为了能更清楚的阐明NP对成熟期仔鼠神经系统发育影响的机制,现将差异表达的基因按功能进行分类,重点关注与神经营养相关的基因和细胞凋亡基因的变化,进行分类讨论。
3.1 NP对神经营养相关基因的影响 3.1.1 甘丙肽(galanin,Gal)基因下调Gal是一种在哺乳动物脑中有广泛分布的神经肽,通过几种Gal受体亚型介导参与了体内广泛的生理过程和病理反应。Gal和Gal受体mRNA表达在发育中的和成熟的大鼠脑内神经细胞新生部位包括脑室下带,海马的齿状回和吻端迁移途径都有发现。在功能上,Gal除了在成体脑中起快速传导的调制作用外,其还在神经生成和神经损伤修复中能起到营养因子的作用。将脑源性神经营养因子Gal基因敲除后,观察到小鼠空间记忆缺损[5];冯思明等[6]综述国内外的四十多项研究表明Gal等脑源性神经营养因子与学习记忆有密切的关系。因此,孕期及哺乳期暴露NP,导致海马组织神经营养因子Gal基因下调,可能会影响子代神经生成和损伤修复。
3.1.2 神经生长因子(nerve growth factor,NGF)基因下调NGF是第一个被发现的神经营养因子,他具有维持和促进神经元的发育和分化,发挥修复和再生的生理功能[7]。有研究发现,中枢NGF与学习记忆密切相关,NGF缺乏可引起动物学习记忆的缺陷,反之,提高NGF的水平,能改善认知功能障碍[8]。国外有关于NP作用于体外分离培养的胚胎爪蟾脊髓神经元对NGF影响的研究,结果显示NP不会直接改变神经细胞的生存或突起生长,但可抑制NGF诱导突起生长,同时NP可增加神经生长因子蛋白激酶A在此细胞株的活性[9]。

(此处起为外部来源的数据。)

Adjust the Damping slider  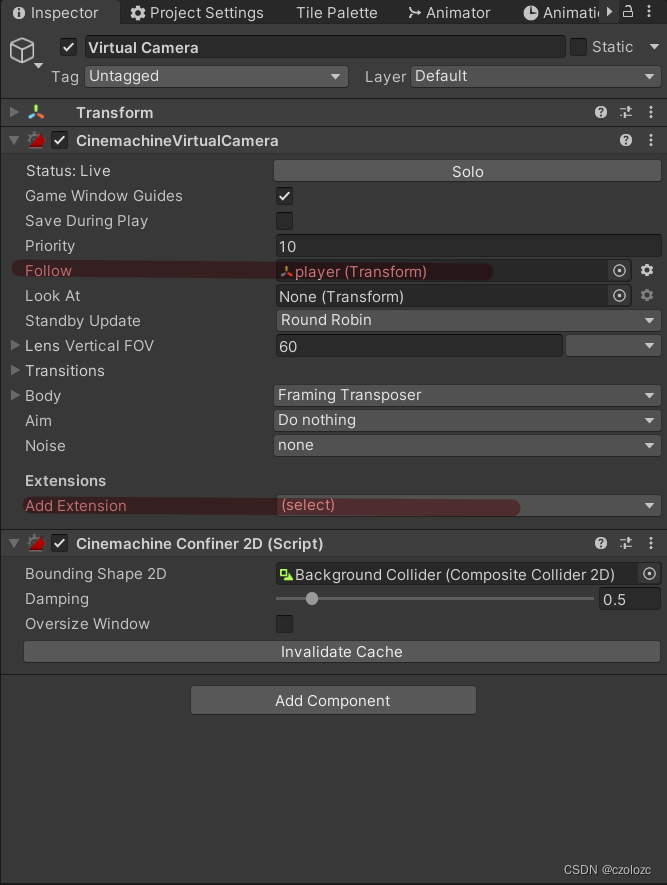click(x=311, y=598)
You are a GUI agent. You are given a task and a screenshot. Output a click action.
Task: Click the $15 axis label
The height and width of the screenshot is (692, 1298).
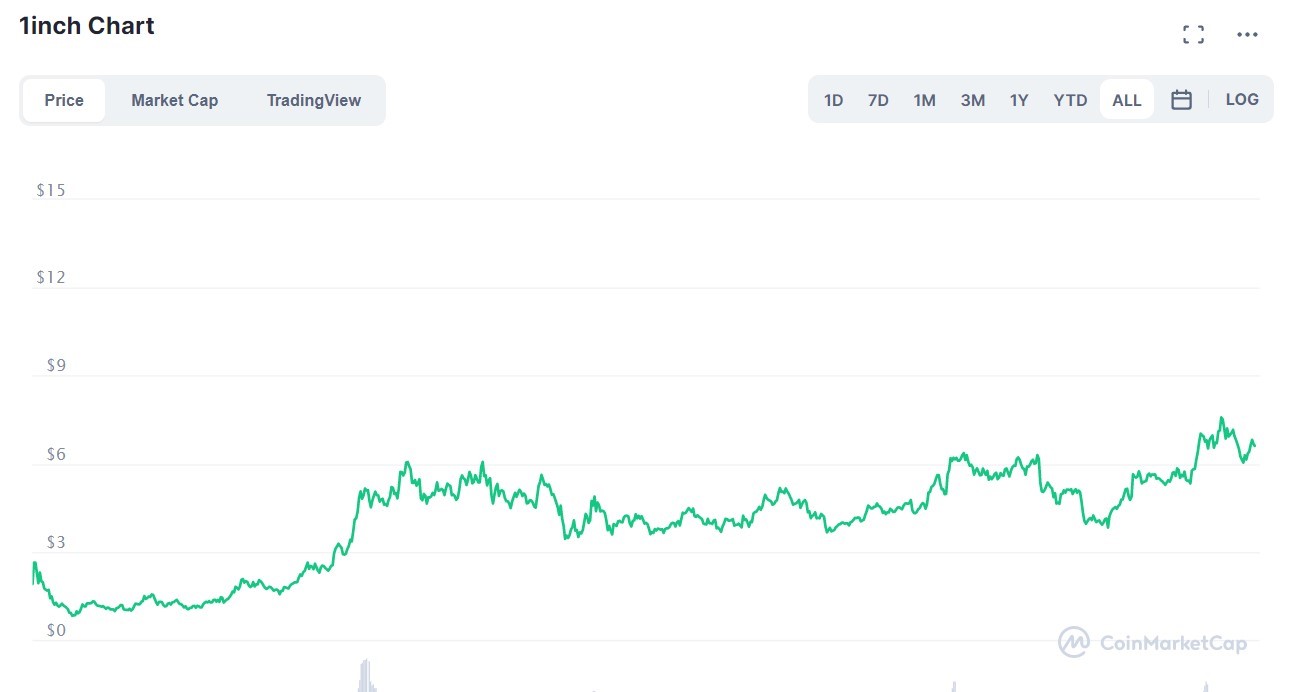[x=50, y=190]
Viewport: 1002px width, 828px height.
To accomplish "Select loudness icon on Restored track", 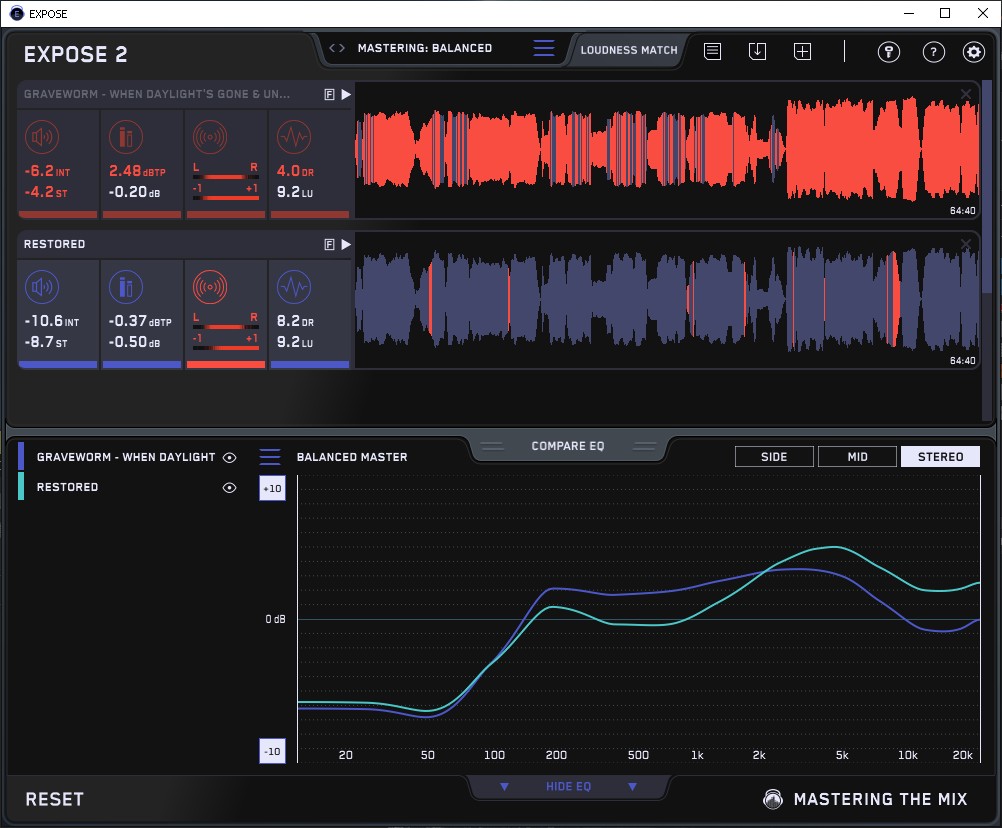I will click(x=41, y=288).
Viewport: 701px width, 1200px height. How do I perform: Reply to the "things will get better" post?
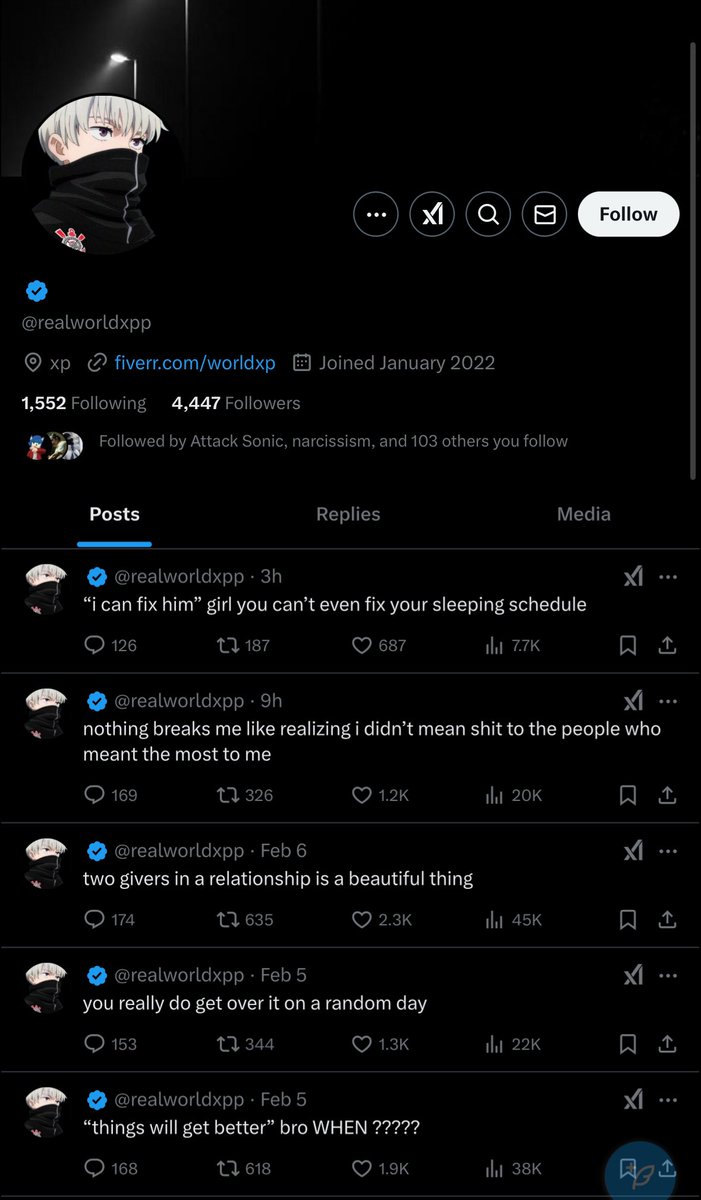coord(95,1169)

3.2 NP对细胞凋亡相关基因的影响 3.2.1 凋亡蛋白酶活化因子-1 (apoptotic protease activating factor-1,Apaf-1) 基因上调Apaf-1是一种分子量为130 kD的蛋白质,其存在于细胞质中。人Apaf-1基因位于染色体12q23,是细胞增殖与凋亡的核心调控因子[10]。目前已有很多研究表明NP可导致细胞凋亡,Aoki等[11]研究发现NP可促进体外培养精子的凋亡,体内外实验表明NP引起的免疫毒性可能是由于NP通过调节Fas/Fas-L mRNA的表达量,诱导胸腺细胞凋亡而引起的[12]。Kim等[13]将NP和辛基酚联合暴露于人胚胎干细胞,结果发现NP通过调节Fas/Fas-L的表达,从而诱导人胚胎干细胞的凋亡途径导致凋亡。而另一研究发现NP可以使线粒体膜电位的丢失从而导致细胞凋亡[14]。本实验结果发现NP染毒组海马组织中凋亡蛋白酶活化因子-1基因上调,表明NP可能通过上调Apaf-1等凋亡基因从而使神经细胞增殖失调,影响子代的神经系统功能的正常发挥。
3.2.2 凋亡抑制基因-1(defender ageinst apoptotic death-1,DAD1) 基因下调DAD1是哺孔动物高度保守的凋亡抑制基因,定位于细胞内质网,且广泛表达,最初是在BHK21细胞系的体外培养中,据Kelleher等[15]报道,DAD1具有下调细胞内Bcl-2蛋白的作用,Bcl-2家族蛋白在调节神经系统细胞凋亡中起到重要作用。Bcl-2基因产物Bcl-2蛋白是一种抑制凋亡蛋白,他通过与促凋亡Bax蛋白竞争性结合,形成异源二聚体来抑制细胞的凋亡[16],目前已有研究发现200 mg/kg剂量的NP能够抑制脑组织中Bcl-2 mRNA的表达[17]。本次芯片同时检测出NP导致Caspase7基因上调,结合毛缜研究结果,即NP导致Bcl-2 mRNA低表达,推测的原因可能是通过调控caspase家族蛋白或者通过DAD1下调来抑制细胞内Bcl-2蛋白或RNA表达,从而诱发凋亡。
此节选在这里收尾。